Now in its third year, the current drought reminds us that California’s water supplies are limited. Calls are growing louder to enlarge dams – or build new ones – to expand the state’s water storage capacity. But far less attention is given to a cheaper but less visible option – storing water under our feet.
Groundwater storage represents both a practical solution to the state’s additional water storage needs and a tool to help manage groundwater more sustainably. Groundwater levels are continuing to decline across the state, not just from California’s current drought, but from decades of chronic overuse. Augmenting water supply through recharge into aquifers presents a cost-effective way of increasing the availability of groundwater for the inevitable dry times ahead.
There are so many water-related resources that I won’t attempt to summarize. Go to the WaterInTheWest site, explore. Then you will be better-equipped to address the really-big challenge: political change.
We know from Economics 101 that any less-than-infinite water supplies will be squandered unless water is fully priced at its economic value (i.e., marginal cost equals marginal value). My understanding of the political challenge is that agriculture was given nearly-free access at the beginning of the water infrastructure development. The farmers are politically powerful enough to (so far) defeat every market-pricing initiative. Since agriculture consumes 80% of CA water we know that fiddling with household consumption is another “feel good” policy.
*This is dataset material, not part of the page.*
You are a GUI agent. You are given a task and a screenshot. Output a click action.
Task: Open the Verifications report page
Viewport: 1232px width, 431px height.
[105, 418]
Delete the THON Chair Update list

Once California water consumers have to pay market prices, then technical solutions like artificial groundwater recharge become financeable.
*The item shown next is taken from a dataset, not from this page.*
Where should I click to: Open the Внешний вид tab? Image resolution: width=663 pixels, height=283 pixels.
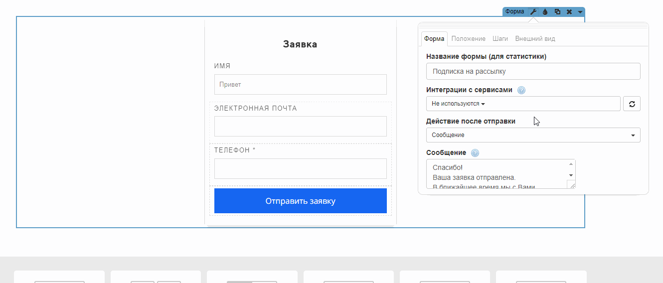(x=535, y=39)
That political change is possibly more difficult than getting US, EU, China, India, and Brazil to agree to a harmonized carbon tax. So the chance of a sensible CA water policy solution is approximately zero until things get seriously bad: perhaps when there are crop failures and people dying because they no longer have adequate access to sanitation and clean drinking water. That seems to be how democracies make unpleasant changes – at the cliff edge, or over the cliff.